Indeed, as the infinitely better Productivity Commission report noted: "No country imposes an economy-wide tax on greenhouse gases or has in place an economy-wide ETS."
Is it not possible there are sensible reasons no other country has an economy-wide carbon tax?
But to sustain the fiction that the rest of the world is obsessed with climate change and acting with resolution and boldness, Garnaut must take the declaratory aspiration of every other nation as though it were settled, concrete policy.
Thus Garnaut declares: "US officials at the highest levels state that the emissions reduction target will be met, despite the absence of a national market-based instrument for securing that result."

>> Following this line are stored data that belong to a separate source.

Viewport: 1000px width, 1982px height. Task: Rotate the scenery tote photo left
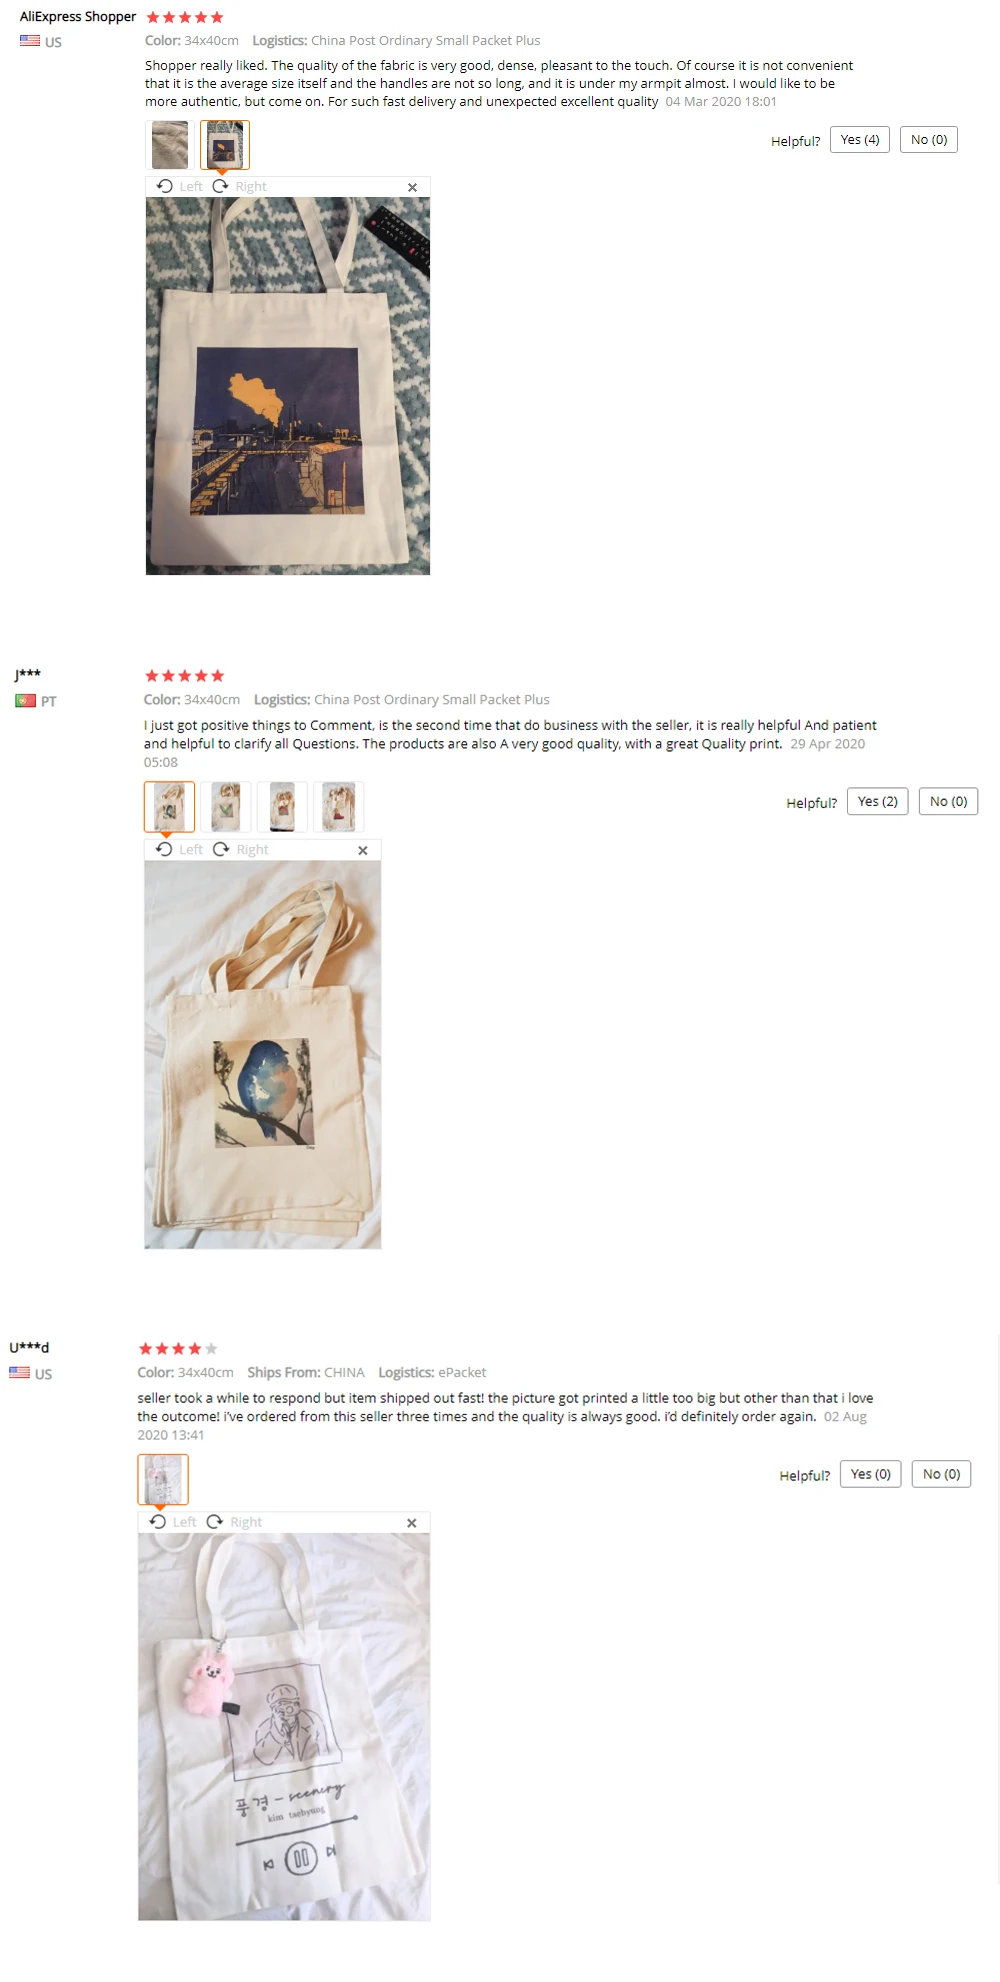click(173, 1522)
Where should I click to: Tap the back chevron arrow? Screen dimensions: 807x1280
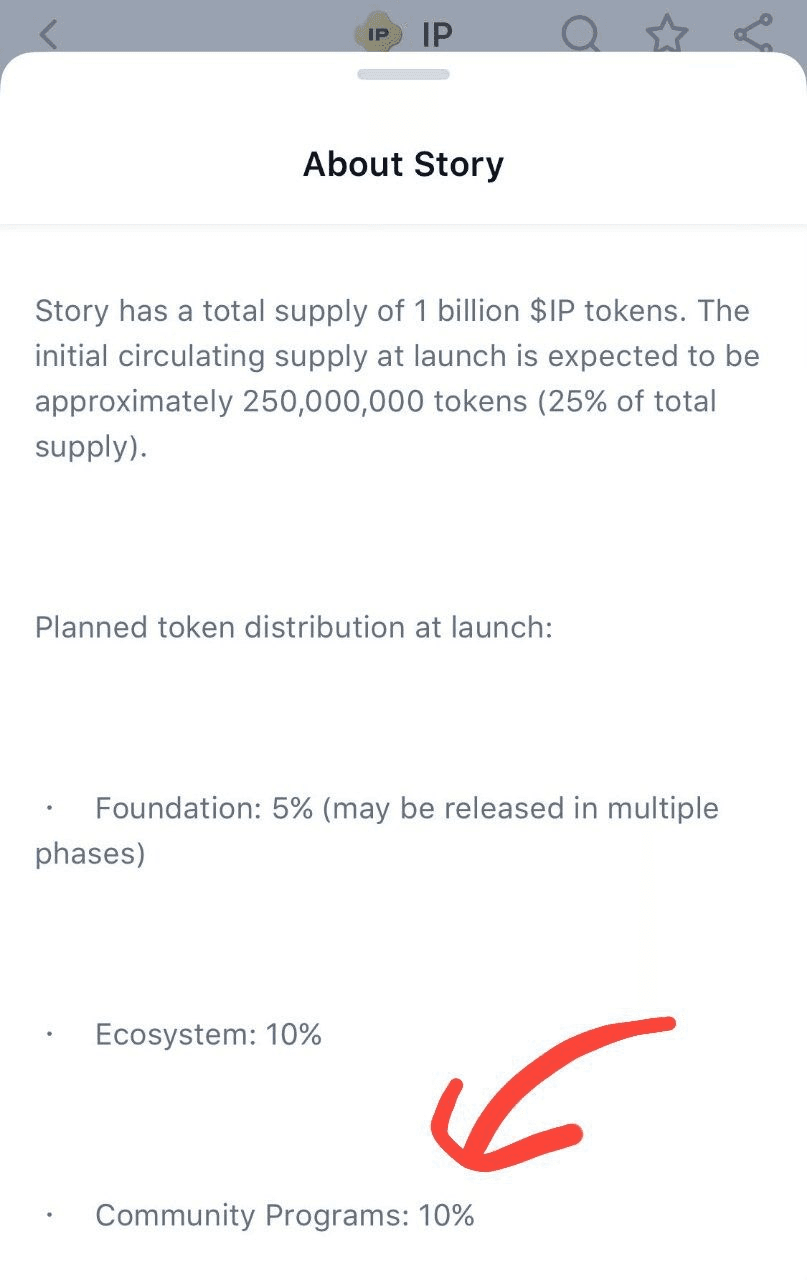[x=48, y=34]
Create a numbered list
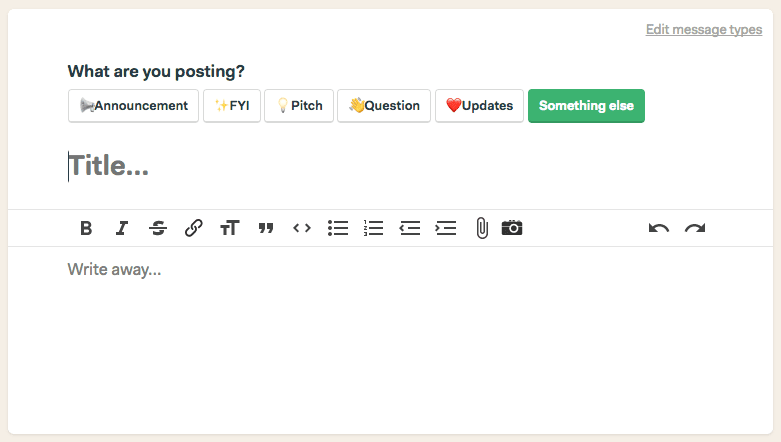The height and width of the screenshot is (442, 781). pos(374,228)
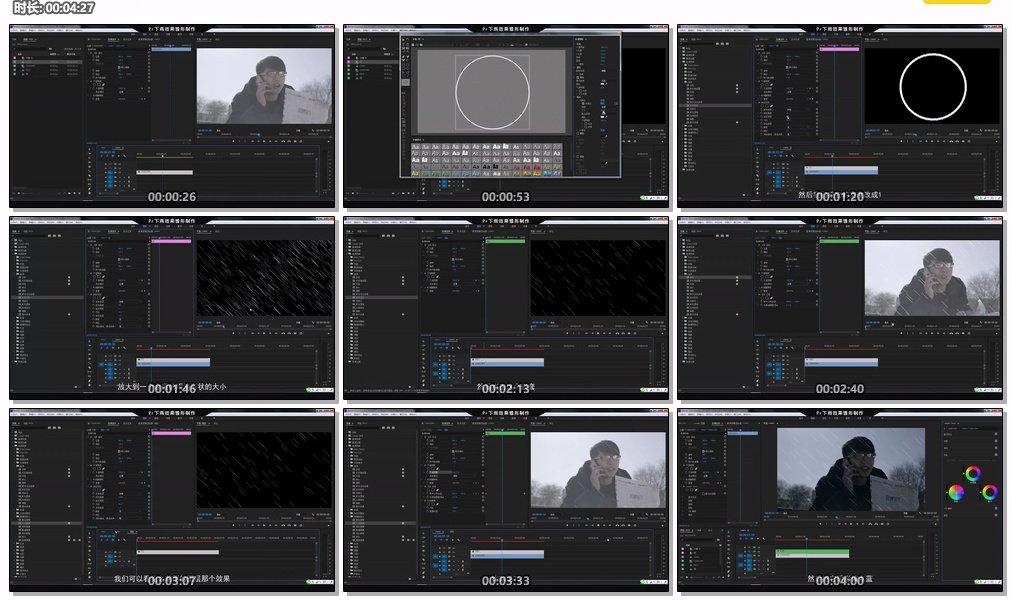Select the white clip in the 00:03:07 timeline

(x=177, y=552)
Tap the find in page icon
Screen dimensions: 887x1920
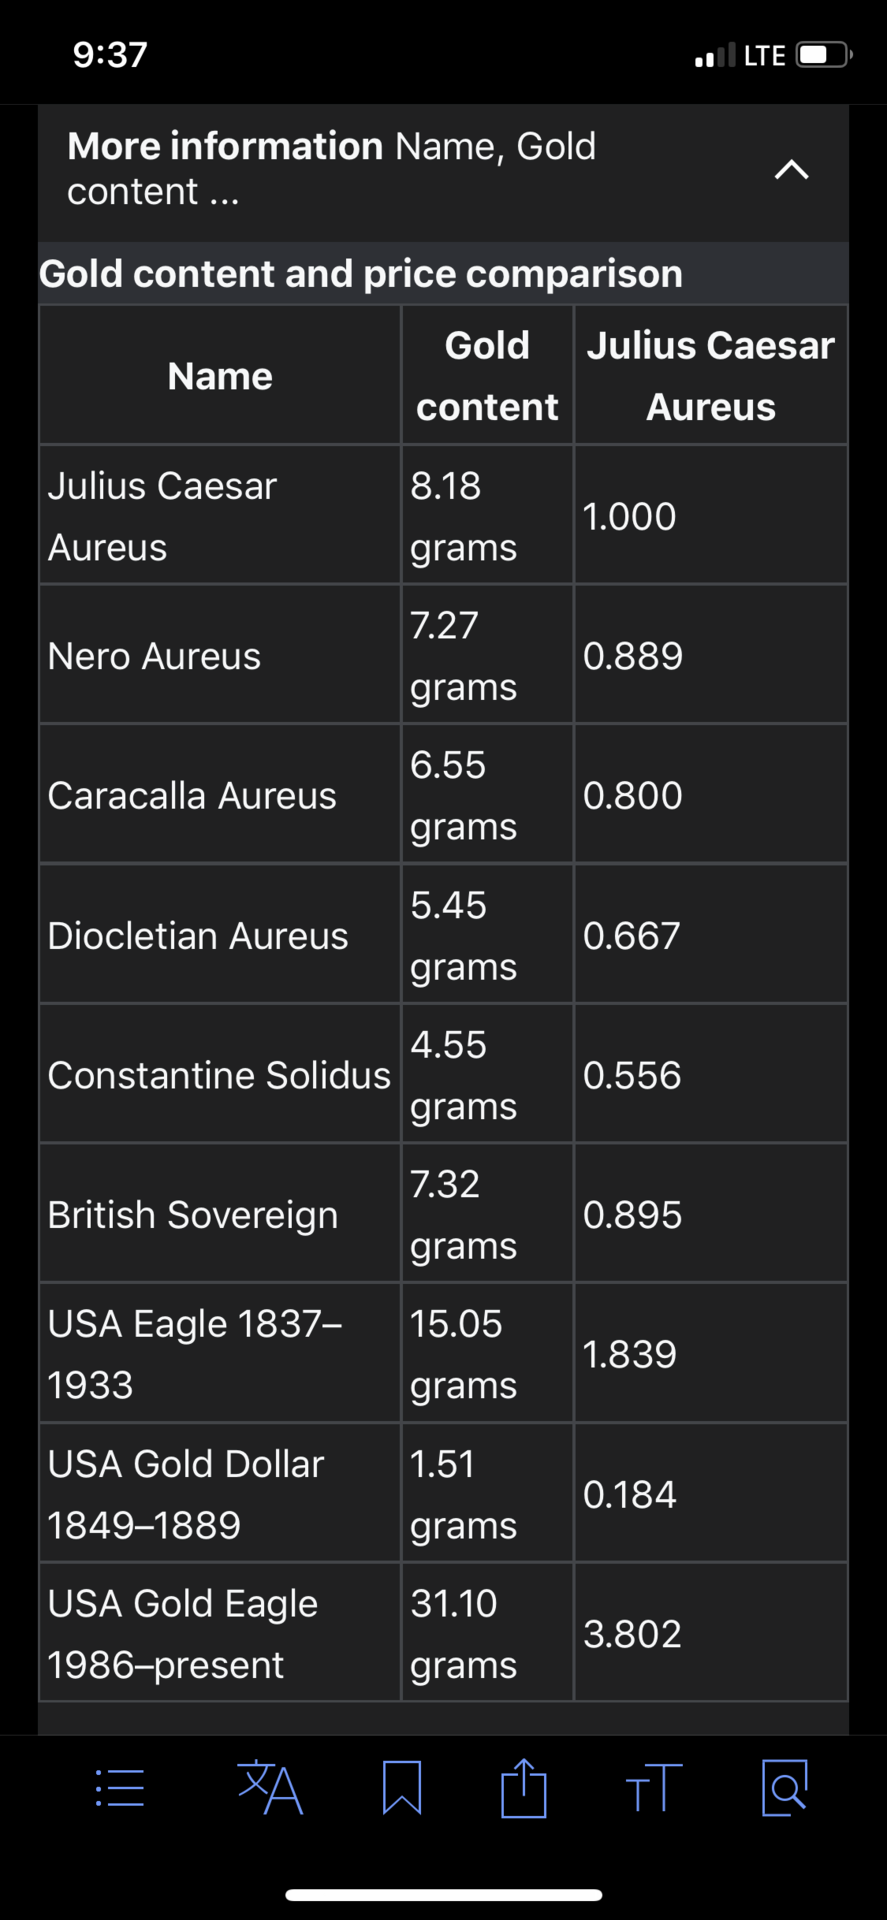click(785, 1788)
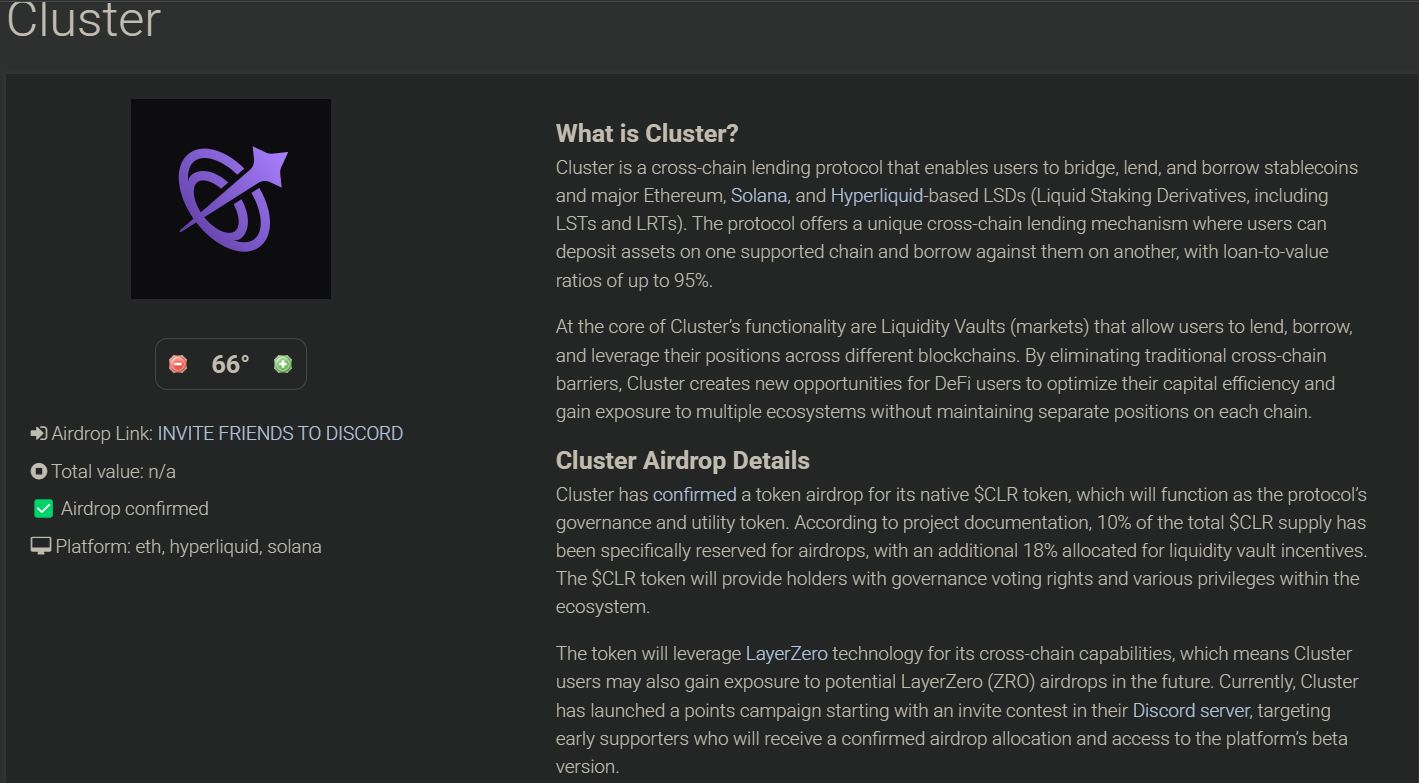Click the 66° temperature score

[x=230, y=364]
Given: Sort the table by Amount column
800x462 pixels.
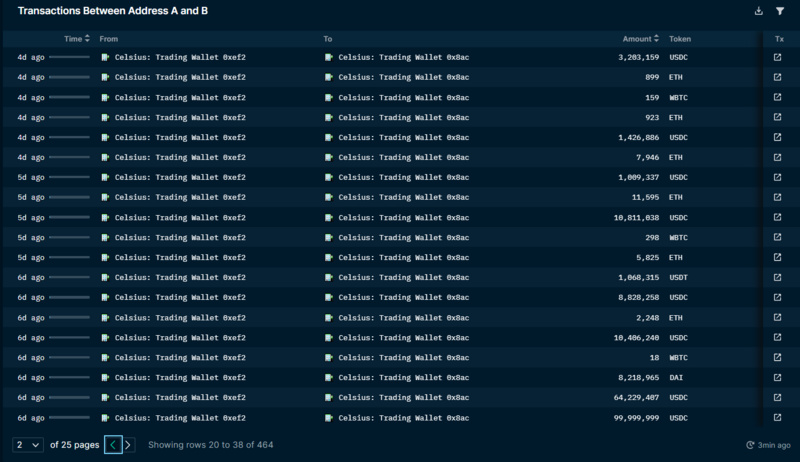Looking at the screenshot, I should [640, 39].
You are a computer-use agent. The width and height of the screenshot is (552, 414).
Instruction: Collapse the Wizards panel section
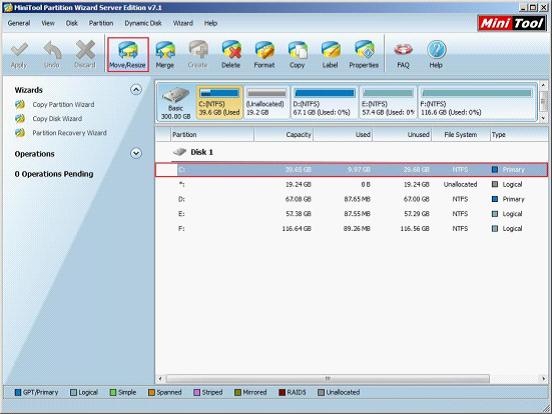(136, 90)
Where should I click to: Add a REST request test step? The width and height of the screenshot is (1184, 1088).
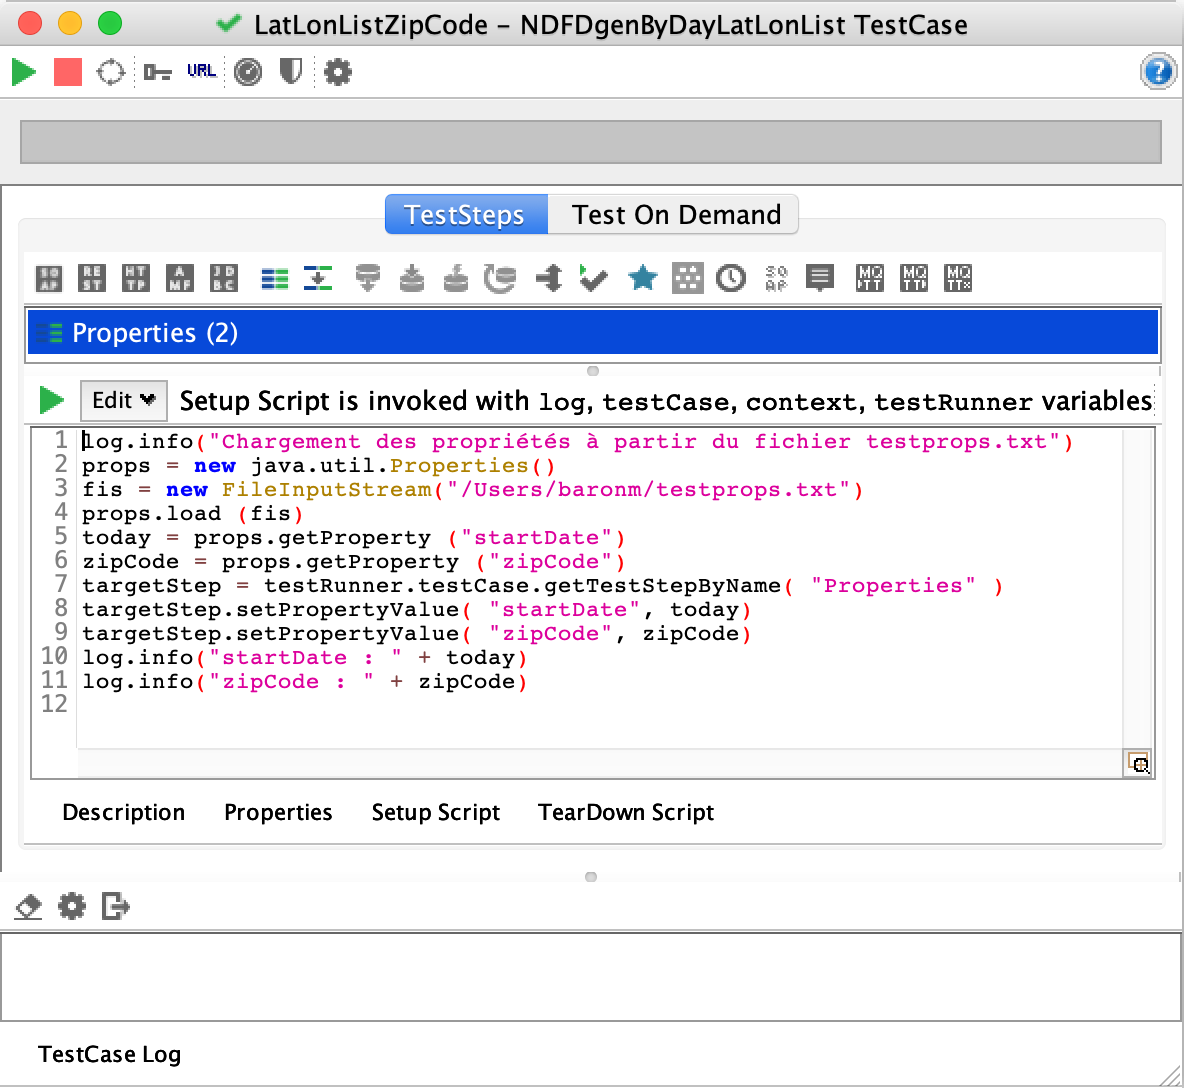point(92,278)
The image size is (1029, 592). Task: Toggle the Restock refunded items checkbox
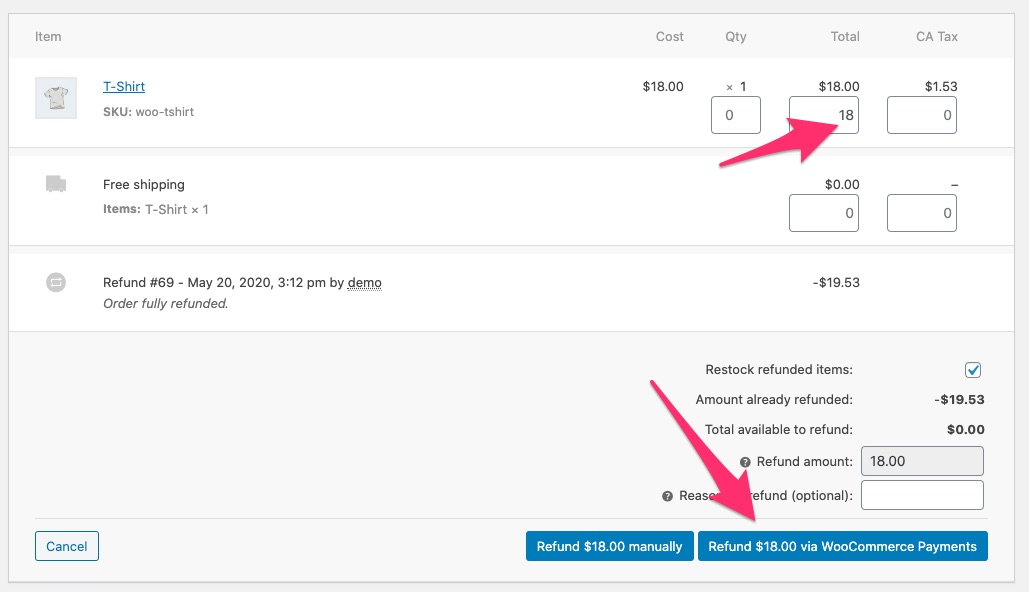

This is a heroic, indeed ludicrous, position. But here is the larger paradox. Garnaut is stating with his usual faux-infallibility that the US, where there is absolutely no bipartisan support for action, will succeed absolutely with its direct action plans. But at the same time, the routine assumption of all Garnaut's media acolytes is that Tony Abbott's direct action plan is a ridiculous fraud.
In its first six years of operation, the EU ETS has raised just $2.5bn and covered only a small part of the economy. That means the European ETS has not been central to carbon reductions in Europe.
In fact, as usual, the Europeans rigged this process from the start. They chose 1990 as their base year because that was the year of peak European emissions. The decommissioning of east European industry, the conversion in Britain from coal to gas, and the presence of nuclear power, none of which involved any sacrifice, allowed the European emissions reduction.
Even the British commitment to halve greenhouse emissions by 2025 is much less than meets the eye. Prime Minister David Cameron has made it clear he has an escape clause. This commitment will be reviewed in 2014 and if the rest of Europe is not on the same path, a highly unlikely eventuality, Britain will change its course.
In Australia the polls do not support a carbon tax. Like the US, our democracy is vigorous and the public has a history of rejecting elite solutions if they are costly and unpractical, and provided they are opposed by a portion of the mainstream political parties.
It may not be designed for this purpose but the carbon tax is part of a combination of policies that would massively increase the size of the state, bring much greater regulation to economic life, entrench European economic and political norms, and demonstrate a way for voters to be browbeaten into acceptance of a policy they don't like.
The democratic way to win a policy argument is to champion it clearly, argue for it convincingly and win an election. The European way, with its tricks and deceits, is much less attractive, and generally produces much less satisfactory policy.